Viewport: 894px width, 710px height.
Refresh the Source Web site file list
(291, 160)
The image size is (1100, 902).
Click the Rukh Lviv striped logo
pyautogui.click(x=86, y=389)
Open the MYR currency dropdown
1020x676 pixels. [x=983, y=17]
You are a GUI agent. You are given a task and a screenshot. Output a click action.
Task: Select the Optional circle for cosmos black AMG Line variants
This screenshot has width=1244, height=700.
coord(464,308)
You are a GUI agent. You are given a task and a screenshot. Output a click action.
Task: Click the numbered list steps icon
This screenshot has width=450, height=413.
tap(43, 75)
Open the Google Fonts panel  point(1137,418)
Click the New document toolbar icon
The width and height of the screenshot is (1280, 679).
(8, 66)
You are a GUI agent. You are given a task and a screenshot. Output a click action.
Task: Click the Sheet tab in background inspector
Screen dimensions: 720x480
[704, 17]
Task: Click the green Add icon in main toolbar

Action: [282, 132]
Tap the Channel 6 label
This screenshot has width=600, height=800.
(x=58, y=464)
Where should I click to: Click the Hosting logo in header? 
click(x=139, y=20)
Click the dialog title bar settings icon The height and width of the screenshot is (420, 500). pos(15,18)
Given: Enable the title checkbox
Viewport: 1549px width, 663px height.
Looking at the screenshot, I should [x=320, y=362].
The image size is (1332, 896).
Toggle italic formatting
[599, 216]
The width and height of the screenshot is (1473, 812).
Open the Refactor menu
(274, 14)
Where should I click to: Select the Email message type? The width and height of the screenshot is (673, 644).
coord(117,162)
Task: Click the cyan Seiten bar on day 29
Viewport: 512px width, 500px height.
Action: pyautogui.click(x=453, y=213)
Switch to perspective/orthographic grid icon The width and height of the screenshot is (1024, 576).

■ **TASK DIRECTIONS**
Only the lines from the one containing "Click the dialog" through the end of the material belong in the answer, each restated word for word.

■ **TASK RESULT**
Click the dialog title bar settings icon The height and width of the screenshot is (420, 500). pos(15,18)
Given: Enable the title checkbox
Viewport: 1549px width, 663px height.
Looking at the screenshot, I should [x=320, y=362].
The image size is (1332, 896).
Toggle italic formatting
[599, 216]
The width and height of the screenshot is (1473, 812).
Open the Refactor menu
(274, 14)
Where should I click to: Select the Email message type? The width and height of the screenshot is (673, 644).
coord(117,162)
Task: Click the cyan Seiten bar on day 29
Viewport: 512px width, 500px height.
Action: pyautogui.click(x=453, y=213)
Switch to perspective/orthographic grid icon The width and height of the screenshot is (1024, 576).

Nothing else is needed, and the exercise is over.